結論から先に言えば、ことお金に関して懐疑主義を貫くことです。

私たちは貨幣経済の社会を生きています。ですが、物質としての硬貨や紙幣というものは、そもそも国の信用によって成り立っている「約束事」にすぎません。国がその価値を保証しなければ、硬貨や紙幣はただの金属片であり、ただの紙切れにすぎないものです。

ですが同時に、こうした「約束事」がしっかりと守られているがゆえに、お金というものはあらゆるモノやサービスと交換することができ、それが私たちの日常において、さまざまな手間ひまを省いてくれていることもたしかです。今更貨幣制度をなくし、すべてを物々交換でまかなうというのは、もはや現実的ではありません。

つまり貨幣の有無は、賛否両論はあれど、今の社会においてはそのまま「豊かさ」の指標とつながっていることは間違いありません。少なくとも貨幣経済が成り立っているかぎりはそうです。そして、詐欺師や悪徳業者たちは、その「豊かさ」を不当な手段で奪い取ろうとしているのです。

「お金がすべて」などという貧しい考え方をしろ、とは言いません。ですが、お金というものが、良い意味であなたの「豊かさ」を守るためのものだという意識を、けっして忘れないようにしてください。

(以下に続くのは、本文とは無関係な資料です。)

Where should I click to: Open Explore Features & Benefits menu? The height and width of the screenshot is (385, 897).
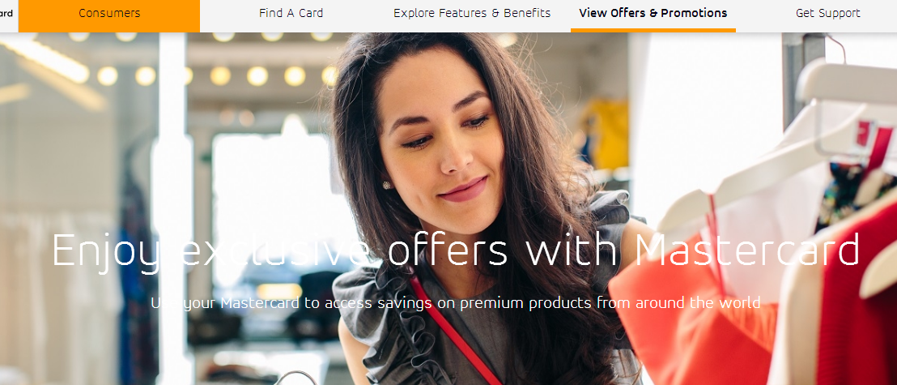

そしてそのためにも、あらゆる金銭交換の場において、本当にこの「モノ」や「サービス」が、支払うべき金額に見合うものなのか、という懐疑心を、常に心のどこかで持っていてほしいと思います。

あなたの稼いだお金は、間違いなくあなた自身のものです。ですが、そのお金が「あなた自身のもの」だと常に訴えていくという姿勢を忘れてしまうと、知らないうちにその権利を奪い取られることになりかねません。お金を支払うという行為に対して、まずは疑ってかかるという手法を適用することで、狭義の「ファースト・コミットメント」を与えることに対して、常に一歩引いて考えるだけの余裕を生み出すことができるはずです。

逆に、不当に安い値段や、タダという言葉、あるいはお金をくれるといった、自分がお金を受け取る側になるさいにも、同じように懐疑主義を貫いてください。世のなかにうまい話などない、という真理は、「豊かさ」が天から降ってくるわけではないということと同義です。それは私たちが日々稼ぐことで、少しずつ勝ち取っていくたぐいのものだということを忘れないでください。

懐疑主義」などと書くと、いかにも意固地で皮肉屋めいたイメージがありますが、懐疑主義協会理事を務めるマイクル・シャーマー氏の書いた『なぜ人はニセ科学を信じるのか』という本のなかに、懐疑主義の本質を示す言葉があります。

懐疑主義とは、さまざまな主張に対する、暫定的なアプローチのひとつでしかない。懐疑主義とは手法であって、見解ではないのである。(『なぜ人はニセ科学を信じるのか』より)

 

お金に関して懐疑主義たれ――それが、いつしかあなたを詐欺や悪徳商法から身を守ること、「ファースト・コミットメント」を死守する姿勢へとつながっていきます。